I am trying to solve a 1-D equation of the form:
h_t+q_x=0
q_t+(ghh0.5+qq/h)_x=0, with DG Finite Element method and this is my code below:
parameters["ghost_mode"] = "shared_facet"
mesh = UnitSquareMesh(8,8)
P1 = FiniteElement('DG', triangle, 1)
element = MixedElement([P1, P1])
V = FunctionSpace(mesh, element)
U=TrialFunction(V)
W=TestFunction(V)
h,q=split(U)
v1,v2=split(W)
U_old = Function(V)
h_old, q_old=split(U_old)
beta = Constant(0.5)
end_time=1
delta_t=0.1
#initial conditions
h0 = Constant(3.3)
q0=Expression("sin(2*pi*x[0])", degree=1, t=0) #
h_old=h0
q_old=q0
#Boundary Conditions
q_0 = Constant(0.0)
h_0 = Expression("sin(2*pi*(x[0] ))", degree=1)
bc_vector = as_vector([h_0, q_0])
bcs_h = DirichletBC(V.sub(0), h_0, "on_boundary", method='geometric')
bcs_q = DirichletBC(V.sub(1), q_0, "on_boundary", method='geometric')
bcs = [bcs_h, bcs_q]
y= Constant((1.0,1.0))
s0=Constant(1.0)
sf=Constant(0.0)
g = Constant(9.18)
time_steps = int(end_time/delta_t)
n = FacetNormal(mesh)
#fluxes
Fh_u = q
Fq_u=g*h*h*0.5+q*q/h
alpha_h=Constant(1.0)
alpha_q=ufl.Max(abs(q/h-sqrt(g*h)), abs(q/h+sqrt(g*h)))
flux_q = avg(dot(y*(g*h*h*0.5+q*q/h),n)) + 0.5*alpha_q*jump(q)
flux_h = avg(dot(y*q,n)) + 0.5*alpha_h*jump(h)
#Variational formulation
F_h= Constant(1/delta_t)*(h-h_old)*v1*dx+Fh_u*grad(v1)[0]*dx
F_h += dot(jump(v1), flux_h)*dS + dot(v1, h_0*n)*ds.

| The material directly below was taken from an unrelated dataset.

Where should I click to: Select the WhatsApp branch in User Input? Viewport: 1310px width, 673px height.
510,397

F_q=Constant(1/delta_t)*(q-q_old)*v2*dx+Fq_u*grad(v2)[0]*dx
F_q += dot(jump(v2), flux_q)*dS + dot(v2, q_0*n)*ds
F=F_h+F_q
Unew=Function(V)
t = 0
for n in range(time_steps):
solve(F==0, Unew, bcs)
U_old.assign(Unew)
h_old,q_new=split(Uold)
t += delta_t
my code is giving me some errors and I can not seem to figure out how to fix it.
-
ufl.log.UFLException: Discontinuous type Argument must be restricted. Error message if I run it
-
If I should change the n in the flux definitions to n(‘+’), I get
ufl.log.UFLException: Cannot restrict an expression twice. -
I get ufl.log.UFLException: Dot product requires non-scalar arguments, got arguments with ranks 0 and 1. for the last term in the variational formula
Any help on how to go about this will be much appreciated and FENICS tutorials on the shallow water equation as well. Thank you in advance.